# Is this knife/razor good for SELF DEFENSE?



## Dustin Liu

Does this seem like a good buy? I am wondering if anyone had any experience with this razor/knife. How is the quality and performance? Is it good for self defense?



http://budk.com/product.asp?pn=TA12&bhcd2=1163827917

http://www.trueswords.com/anderson-raze-p-1130.html

http://cgi.ebay.com/ws/eBayISAPI.dll?ViewItem&item=270056336819&ssPageName=MERCOSI_VI_ROSI_PR4_PCN_BIX_Stores&refitem=270036327113&itemcount=4&refwidgetloc=closed_view_item&refwidgettype=osi_widget

thanks


----------



## cutlerylover

Not that good, you can expect to gte your $6 or $7 worth of knife out of it but not much more...quality isn't too too bad but like everythign else you get what you pay for, now self defense is a different question I would say that is NOT good for self defense at all, for one its awkward to open? So It wouldn't be very fast when speed counts...Plus if you had to go to court and defend yourself for carrying that knife how would you do it? Its hard to explain why you have a razor blade ona pocket knife...the judge would not see it as a shaving razor but as a weapon...Simple rule when picking a knife out for self defense pick something sheeple friendly, what I mean by that is picka knife that does not intimidate anyone, because if you intend to use a knife for self defense you will also have to defend yourself in court, and it makes it harder to do that when your hurting someone with a scary looking knife...

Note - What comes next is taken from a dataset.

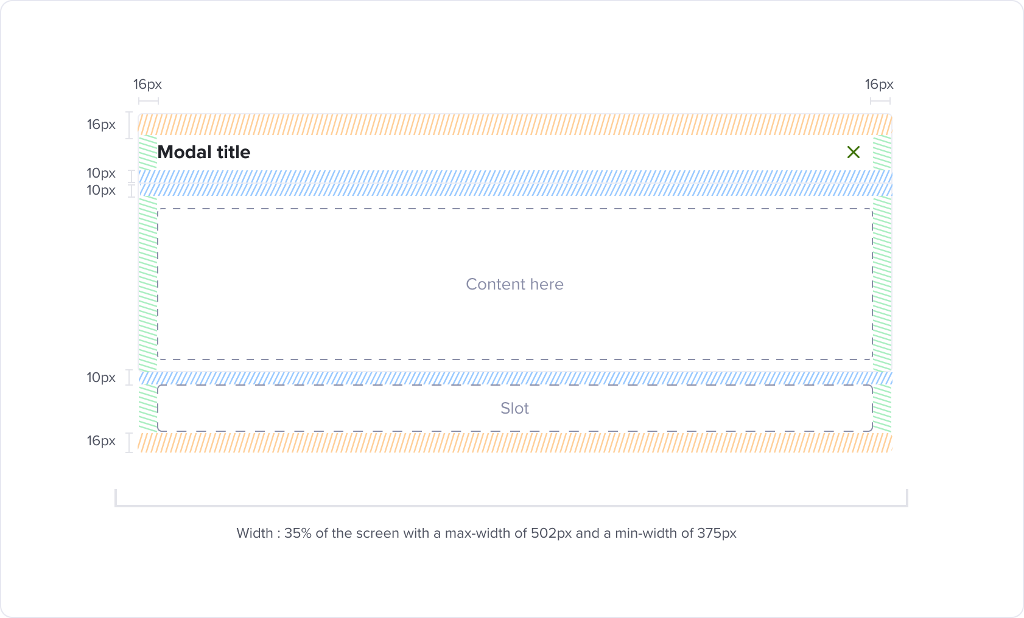Click green hatched strip left of Modal title
This screenshot has width=1024, height=618.
(148, 152)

Now this is just my opinion...If you want I am sure I can help you pick out somethign better...Just answer a few questions like how much you want to spend, and how big do you want it, so on and so on...like how will you be carrying the knife, and perhaps where you live so you can figure out whats legal and whats not...

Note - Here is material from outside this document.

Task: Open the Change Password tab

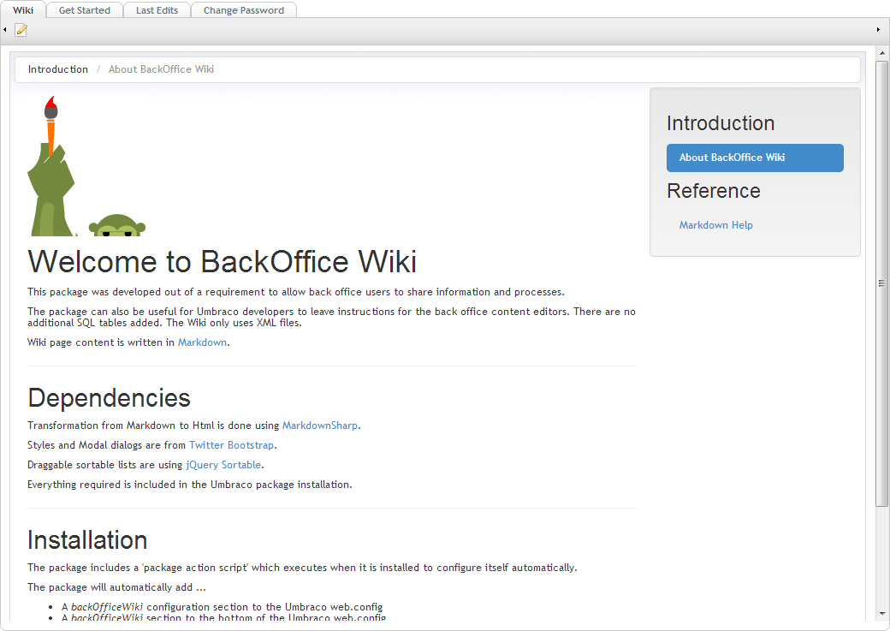Action: tap(244, 10)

If you just want a simple answer, lol, than I would say no, that is not a bvery good knife in general, and definatly not for self defense...but again just my $0.02...


----------



## Joe Talmadge

While I would absolutely hate to be attacked by someone with that thing, just like I'd hate to be attacked by someone with any knife or even a sharpened screwdriver, it wouldn't be a top choice for me for self-defense. I think choosing a defensive knife that precludes thrusting -- especially for someone who is novice enough that they need to ask about it -- is a big mistake, IMO. Plus, Master Cutlery tends to make complete junk IMO.


----------



## cutlerylover

In other words, it may seem like a cool looking knife but it would be a bad one to use in an emergency situation...there are soo many knife out there that will be better for self defense...SOOOOOO MANY.....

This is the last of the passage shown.